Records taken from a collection
— BEGIN —
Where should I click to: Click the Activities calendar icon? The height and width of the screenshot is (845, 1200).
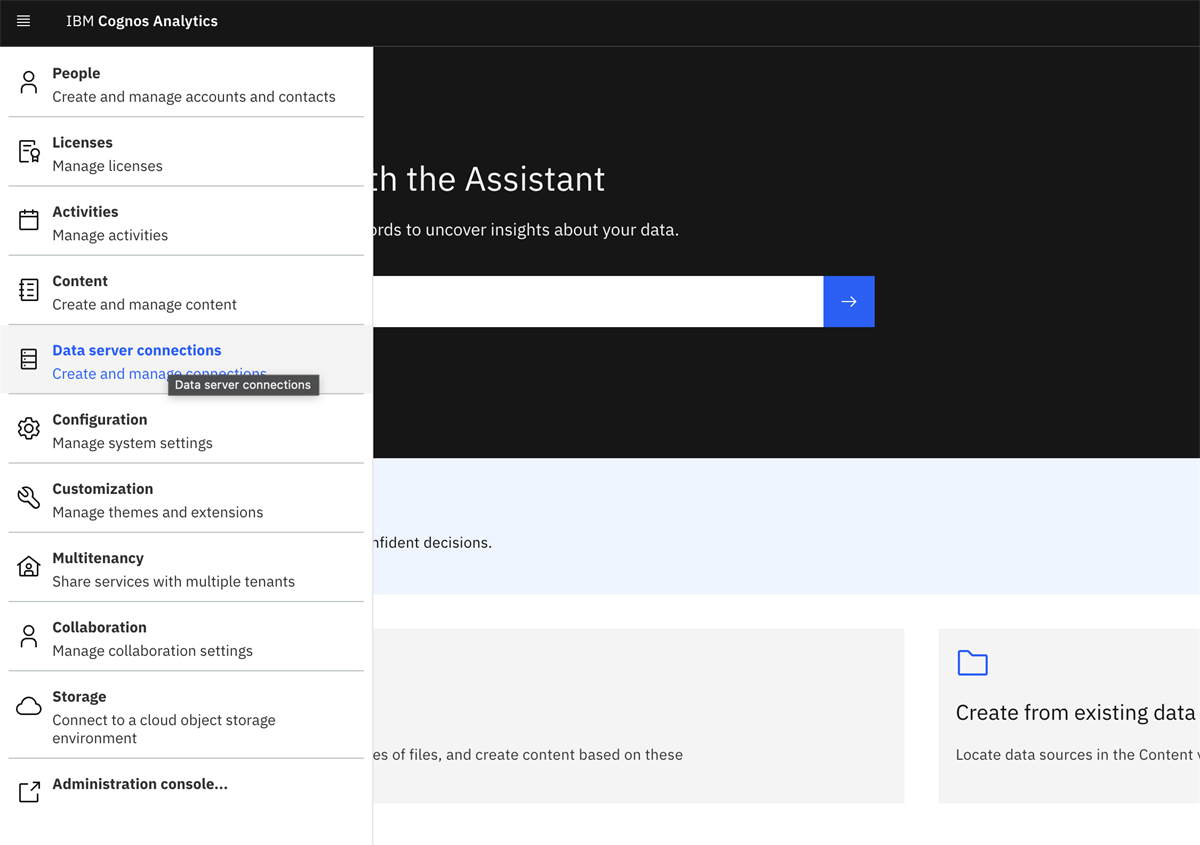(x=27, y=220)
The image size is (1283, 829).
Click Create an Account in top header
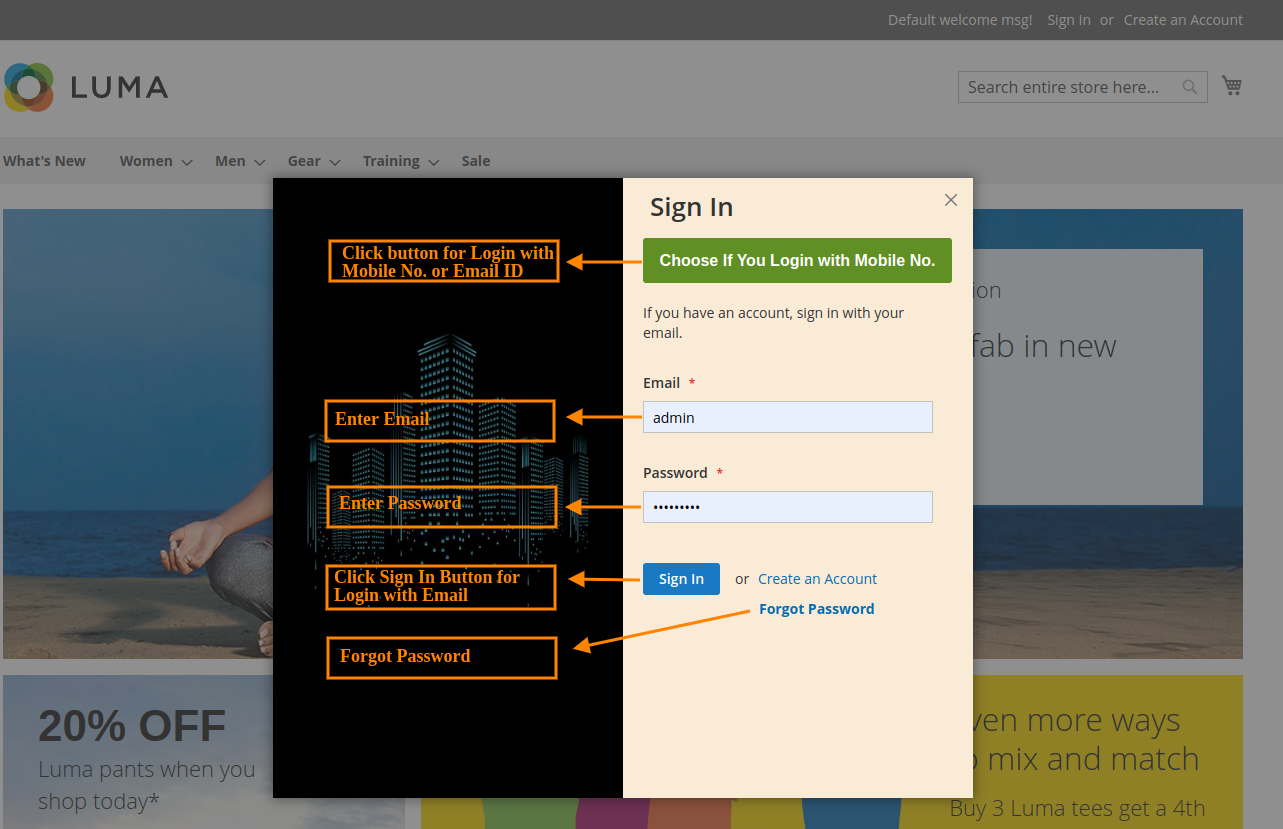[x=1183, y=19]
— END —
Copy all of the data above word for word, with the pictures left out.

Where should I click to: Click the Activities calendar icon? The height and width of the screenshot is (845, 1200).
(x=27, y=220)
The image size is (1283, 829).
Click Create an Account in top header
[x=1183, y=19]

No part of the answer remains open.